Mon, 03 Nov 2003

NGO looks for illegitimate children

Ridwan Max Sijabat, The Jakarta Post, Jakarta

Following the recent finding of four illegitimate children in Central Lombok, West Nusa Tenggara (NTB), the Panca Karsa Foundation (YPK), a non-governmental organization that provides legal aid to migrant workers, is continuing the search for other children conceived by migrant workers who were raped during their employment overseas.

The YPK took up the noble cause, since these children have no clear citizenship status and are alienated by the community around them.

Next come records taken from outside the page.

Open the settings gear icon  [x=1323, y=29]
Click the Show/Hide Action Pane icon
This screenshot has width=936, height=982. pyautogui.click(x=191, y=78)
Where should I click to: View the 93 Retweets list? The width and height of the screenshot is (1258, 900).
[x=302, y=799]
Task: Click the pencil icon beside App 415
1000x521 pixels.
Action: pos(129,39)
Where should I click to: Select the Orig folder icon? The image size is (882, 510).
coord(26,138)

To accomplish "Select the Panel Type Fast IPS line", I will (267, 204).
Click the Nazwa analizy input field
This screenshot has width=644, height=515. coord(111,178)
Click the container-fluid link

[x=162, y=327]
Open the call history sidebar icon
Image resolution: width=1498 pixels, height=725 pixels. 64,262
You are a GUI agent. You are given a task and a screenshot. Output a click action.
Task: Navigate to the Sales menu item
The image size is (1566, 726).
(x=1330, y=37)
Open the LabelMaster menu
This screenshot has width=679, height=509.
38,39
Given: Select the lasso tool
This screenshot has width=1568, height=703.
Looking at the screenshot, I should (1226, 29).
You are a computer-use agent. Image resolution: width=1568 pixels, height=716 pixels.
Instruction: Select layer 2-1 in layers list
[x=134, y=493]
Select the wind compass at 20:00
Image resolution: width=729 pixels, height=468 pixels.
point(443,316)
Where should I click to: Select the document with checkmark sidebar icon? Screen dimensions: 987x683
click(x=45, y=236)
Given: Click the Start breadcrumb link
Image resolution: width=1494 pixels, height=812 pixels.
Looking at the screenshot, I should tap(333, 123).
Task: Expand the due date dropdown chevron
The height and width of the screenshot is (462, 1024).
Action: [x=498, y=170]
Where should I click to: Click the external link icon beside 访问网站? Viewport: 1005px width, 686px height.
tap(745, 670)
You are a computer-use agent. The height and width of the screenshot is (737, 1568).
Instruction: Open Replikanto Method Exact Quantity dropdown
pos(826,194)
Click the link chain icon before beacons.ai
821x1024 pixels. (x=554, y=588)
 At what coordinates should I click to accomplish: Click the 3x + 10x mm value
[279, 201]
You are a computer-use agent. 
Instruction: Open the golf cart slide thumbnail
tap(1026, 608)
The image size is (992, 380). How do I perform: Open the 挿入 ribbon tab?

Foundation Coordinator Endang Sulistiyani told The Jakarta Post by phone on Saturday that she had just received information from reliable sources that there were three more newborns in North Lombok and Sumbawa regencies, and that a former migrant worker who was raped in Middle East was to give birth in Gemel village, Central Lombok.

"Newborns are innocent, and we have a moral obligation to take care of them, because they were born of women who were victims of rape, abuse and violence," she said.

Endang said the YPK had found four children with distinct Middle Eastern features in Gemel and Jago, two of 22 poverty- stricken villages in the province that have sent the greatest number of migrant workers overseas.

The four are Slamet Tohir, 14, Mulyani, 3, Nasruddin, 1, and Roki Winata, 4, and are being raised by their "grandparents".

Endang said Slamet, who is in fourth grade at a state elementary school in Jago, and Roki were ostracized by their peers because of their unclear nationality.

"We have lobbied the local administration and local religious leaders to help end the social discrimination and give them Indonesian citizenship," she said, saying that although the children might have been unwanted, they live and exist in Indonesia and thus have the right to life, education and protection as all other children.

She admitted it was very difficult to fight for the children's naturalization as Indonesian citizens, because under the ius sanguinis-based law, their nationality should be that of their "unknown" fathers and thus, they are not considered Indonesian.

"It may be impossible to trace their biological fathers because they are illegitimate children, and their mothers have returned overseas to work again while they are raised by their grandparents," she said.